Since that time, in fits and spurts, Tyson has shown signs of turning his life around and managing his finances better. Mike still has some earning power based on his fame and is reportedly living a reasonably comfortable life. Hopefully he can keep it up.
Iran Barkley scored a shocking upset in taking the Middleweight title from Tommy Hearns in 1988. He lost the title to Hall of Famer Roberto Duran less than a year later, but Barkley had a solid career at the top level of the game and earned at least $5 million during his career.
Where the money went is a bit of a mystery. Even Barkley seems a bit unsure how it all slipped away. Certainly there was a lavish lifestyle, and there is also evidence that Barkley was a "soft touch" for people with a sad story. Regardless, the money disappeared long ago.
Until recently, Barkley was homeless in New York City. He'd lived in a housing project with a family member but returned to find the locks changed one day. Barkley admits that he was contributing nothing to the family finances and seemed neither bitter nor surprised that he was shown the door.
A New York paper did a profile on Barkley's life on the streets late last year. Between the efforts of some donors and the efforts of a nonprofit organization in the Bronx, Barkley is no longer spending his days and nights riding the subway. He's moved into a renovated apartment and, hopefully, will be able to turn things around with a little more help.
In just his eighth fight as a professional, Leon Spinks took the Heavyweight title in a split decision with Muhammad Ali. Seven months later, he lost the title back to Ali in his first defense and never regained it. He hung around as a "name" opponent for several years but eventually slid down to small, club-level fights.
He made in excess of $5 million during his career but reportedly received even less of that amount than normal thanks to questionable management. Additionally, Spinks has led a tumultuous life outside of the ring, partly of his own making, partly not. He's been arrested, and he's been mugged. He's worked odd jobs, and he's watched his son become a champion.
The last reports on Spinks were that he was working for minimum wage as a janitor at a YMCA in Nebraska. Sadly, the former Olympic gold medal winner is reportedly suffering from dementia.
Despite losing his last three fights and walking away from boxing in 2007, Vargas has been looking at a return to the ring in 2011. The reason is simple—he's broke. Or maybe he's not. It all depends on who you believe.
Over the past few years, Vargas has had a number of strange court cases. He's charged his former manger with embezzlement. The manager denies the charges. He's tried to have his mother evicted from her home. He claims that it is his home and that when she was his manager, there were "financial improprieties." Fernando's name has also come up as a victim of a financial swindler.
It's impossible to know what is true, but if Fernando's correct in all these cases, he's a magnet for thieves.
A lawyer for Vargas has admitted that Vargas has "financial problems." It's hard to say if this means the money is all gone or not, but it may mean a return to the ring for a man who probably shouldn't be there.
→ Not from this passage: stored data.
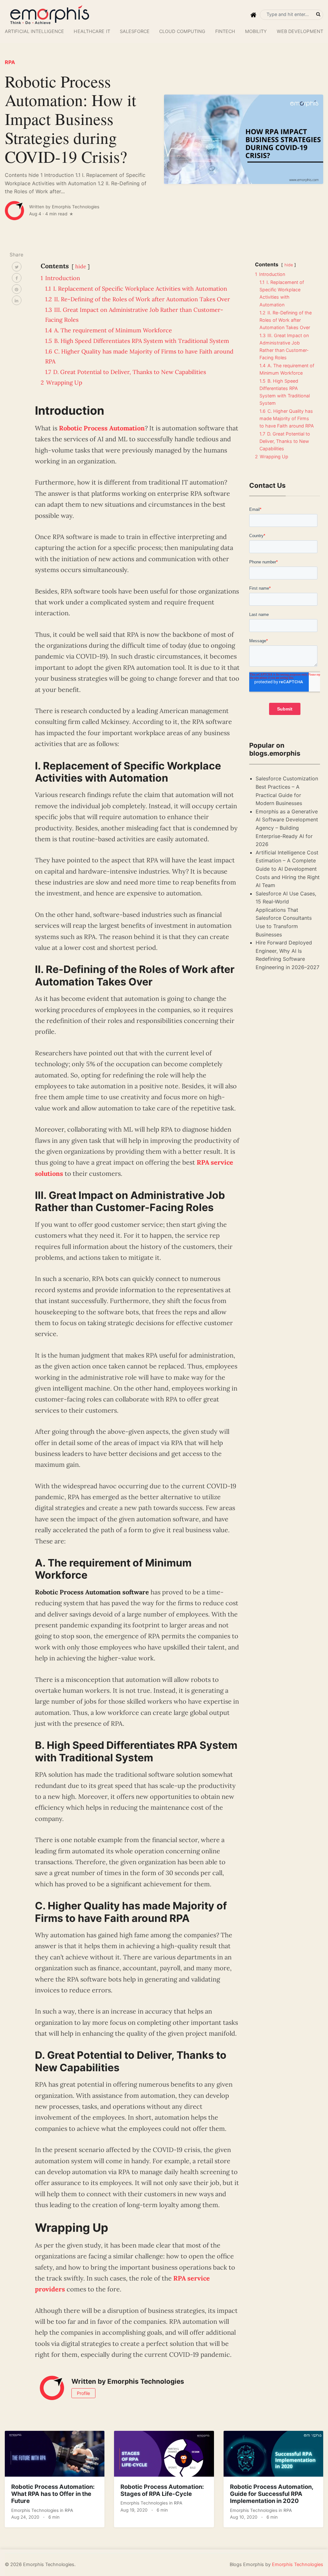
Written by (64, 206)
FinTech (225, 31)
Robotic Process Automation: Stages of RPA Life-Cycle (162, 2490)
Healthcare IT (92, 31)
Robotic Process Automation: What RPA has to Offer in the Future (52, 2493)
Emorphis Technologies (35, 2510)
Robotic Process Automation (102, 428)
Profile (83, 2393)
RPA (10, 62)
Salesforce (135, 31)
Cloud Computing (182, 31)
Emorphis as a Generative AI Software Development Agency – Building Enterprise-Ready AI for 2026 (287, 827)
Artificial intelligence (34, 31)
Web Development (300, 31)
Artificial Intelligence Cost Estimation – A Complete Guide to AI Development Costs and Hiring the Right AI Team (288, 868)
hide (80, 266)
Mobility (256, 31)
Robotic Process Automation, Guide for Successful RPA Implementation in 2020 (271, 2493)
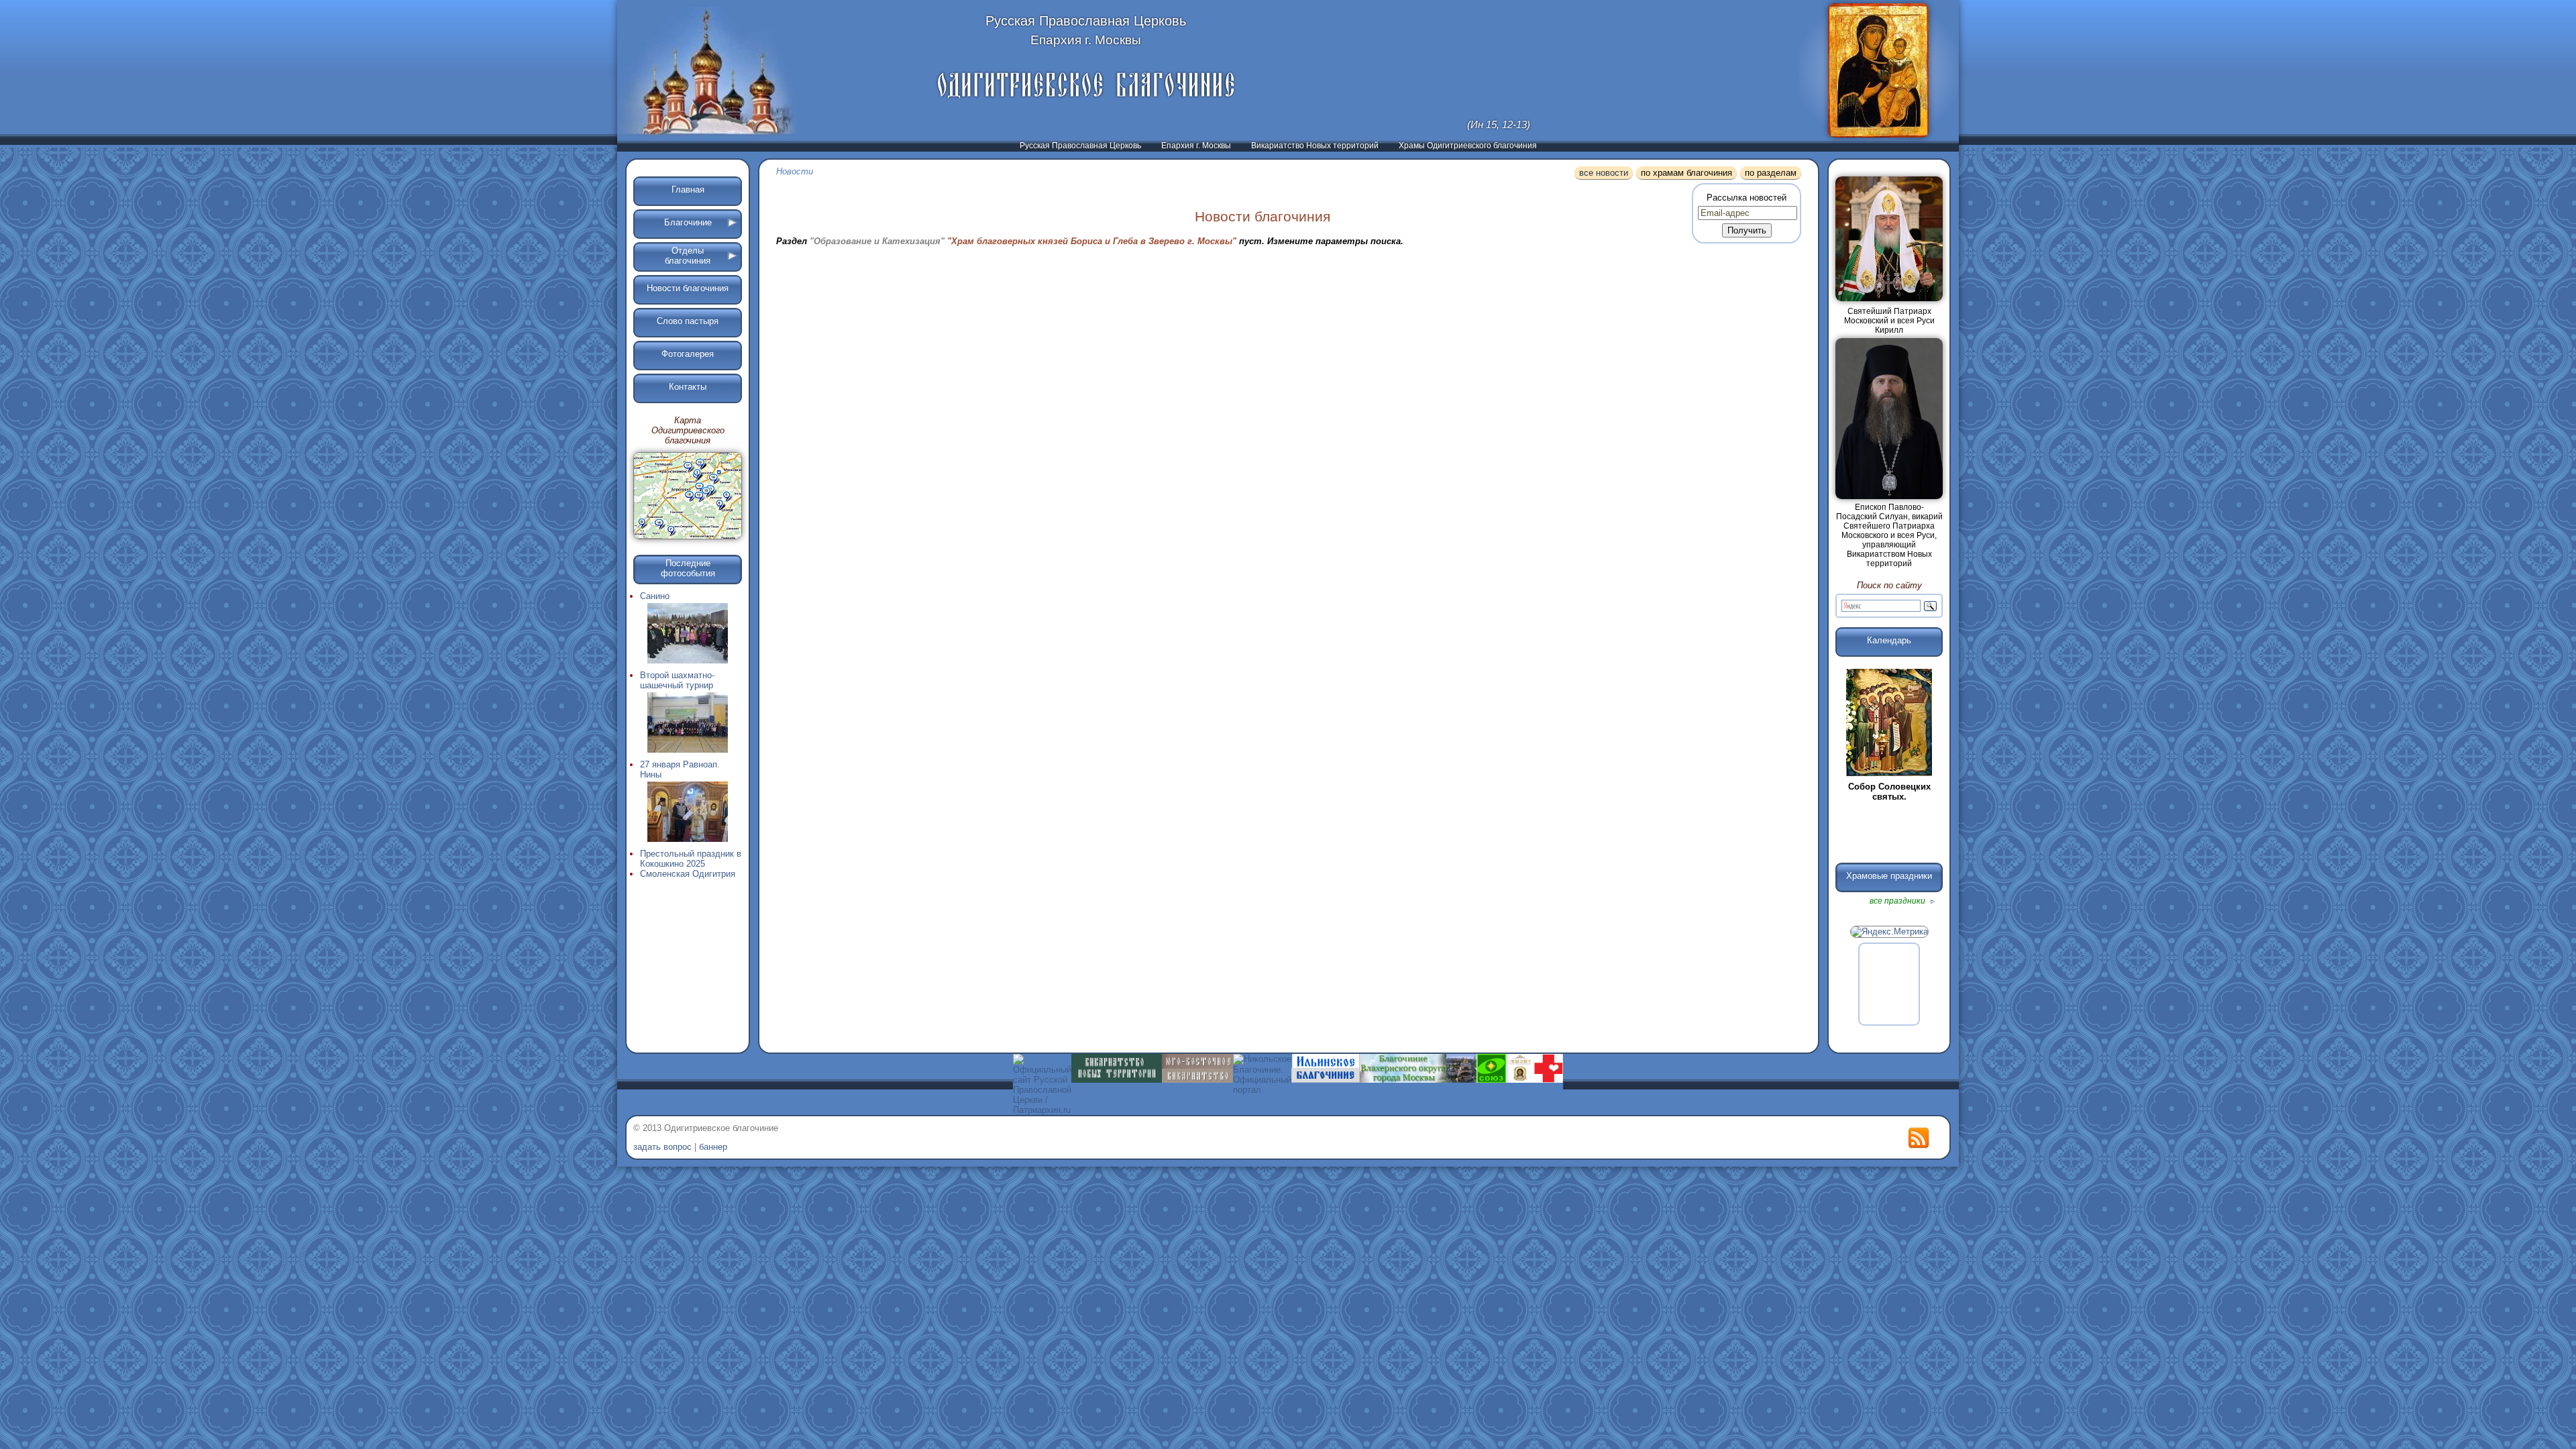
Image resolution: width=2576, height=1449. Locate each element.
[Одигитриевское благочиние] (1086, 85)
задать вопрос (662, 1147)
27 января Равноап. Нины (680, 769)
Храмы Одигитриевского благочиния (1468, 145)
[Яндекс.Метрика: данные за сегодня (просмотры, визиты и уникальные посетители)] (1889, 932)
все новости (1603, 173)
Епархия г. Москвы (1196, 145)
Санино (654, 596)
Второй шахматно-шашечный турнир (677, 680)
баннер (713, 1147)
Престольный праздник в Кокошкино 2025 (690, 859)
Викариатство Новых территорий (1315, 145)
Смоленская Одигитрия (687, 874)
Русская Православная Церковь (1080, 145)
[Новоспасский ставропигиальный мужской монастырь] (1461, 1080)
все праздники (1898, 901)
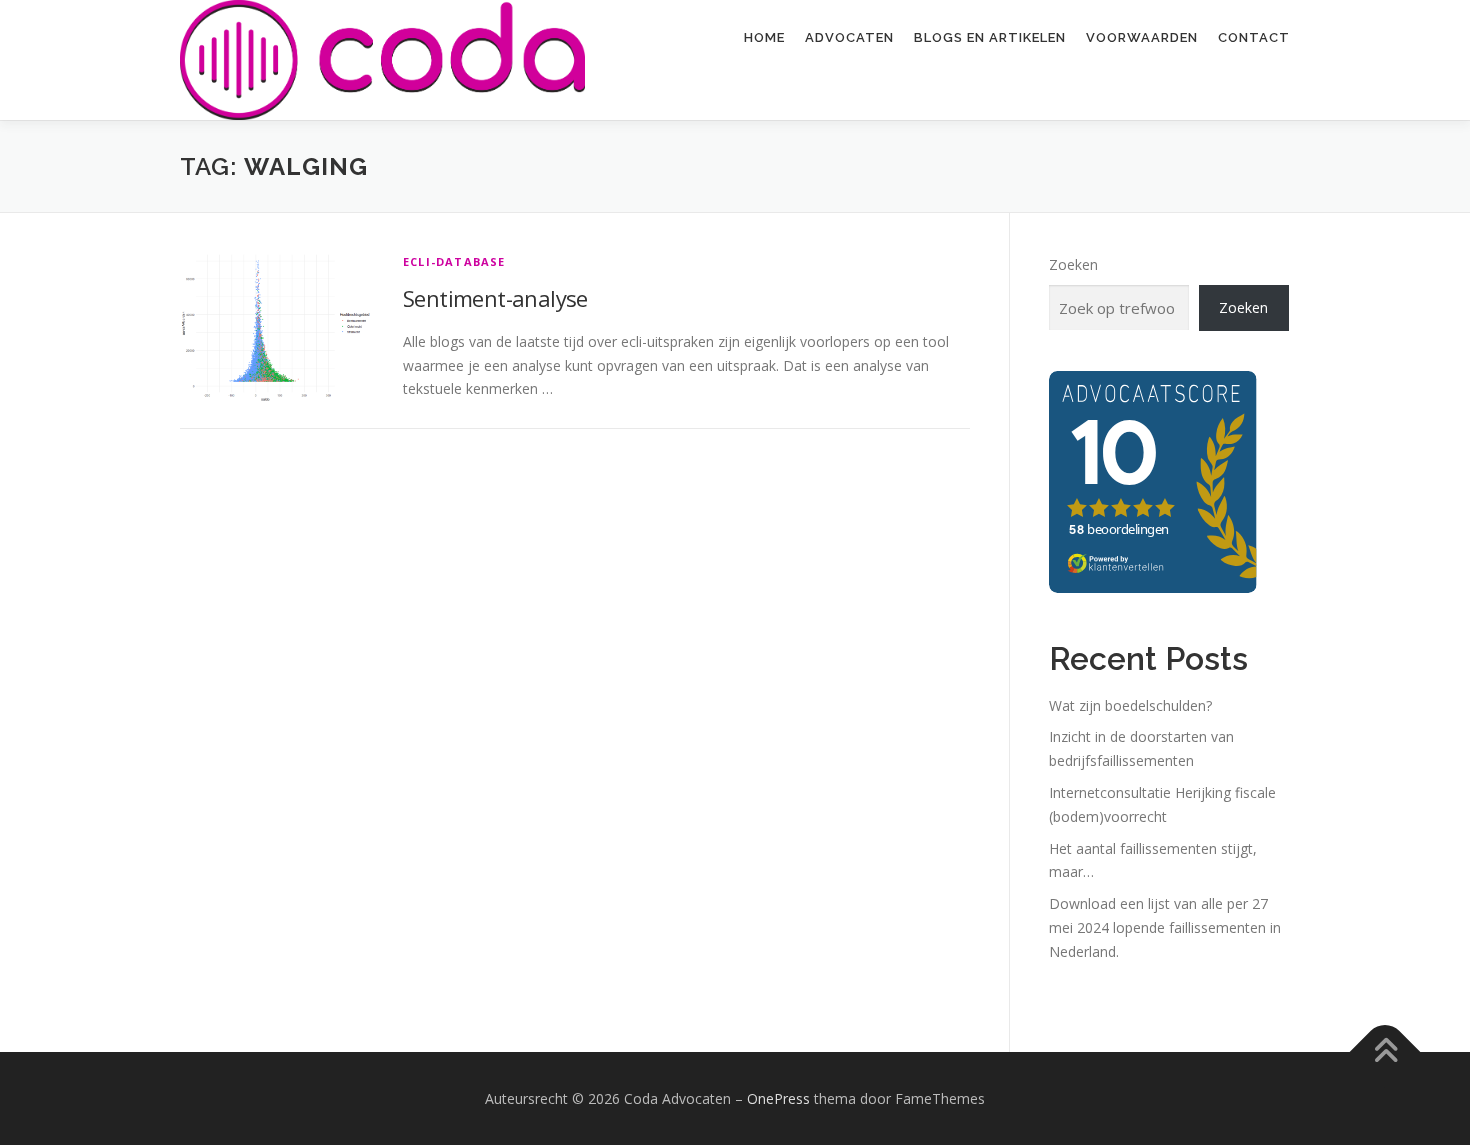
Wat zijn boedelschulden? (1130, 705)
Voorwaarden (1142, 37)
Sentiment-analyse (495, 298)
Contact (1254, 37)
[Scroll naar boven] (1385, 1051)
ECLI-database (454, 261)
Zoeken (1073, 264)
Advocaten (849, 37)
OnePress (778, 1098)
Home (764, 37)
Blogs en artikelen (990, 37)
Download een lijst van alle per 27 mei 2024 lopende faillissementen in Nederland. (1165, 927)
Vinny Pazienza, known as Vinny Paz, former World Champion, started his career as a Lightweight and ended as a Super Middleweight. His career inside the ring seemed to be a never ending series of "ups" and "downs." Unfortunately for the Rhode Island native, financial life outside the ring was mostly "downs."
Vinny developed a gambling habit. A very large gambling habit. The kind of gambling habit that leaves a man with six-figure markers in casinos. Like any addicted gambler, Vinny apparently believed that he was only one good run—one lucky streak—away from getting even. Inevitably, this led to a criminal charge of passing bad checks in a Vegas casino when the credit lines ran dry.
Some people might cut their losses at this point and hope to work down the debt over time. Not Vinny Paz, though. Paz gathered up all the money he had left and decided to gamble in a different way—he became a stock market investor. Supposedly, he blew $1 million in the market before calling it quits.
Despite $6 million in career earnings, Paz was in debt to the tune of $2 million at this point. Bankruptcy was the only option.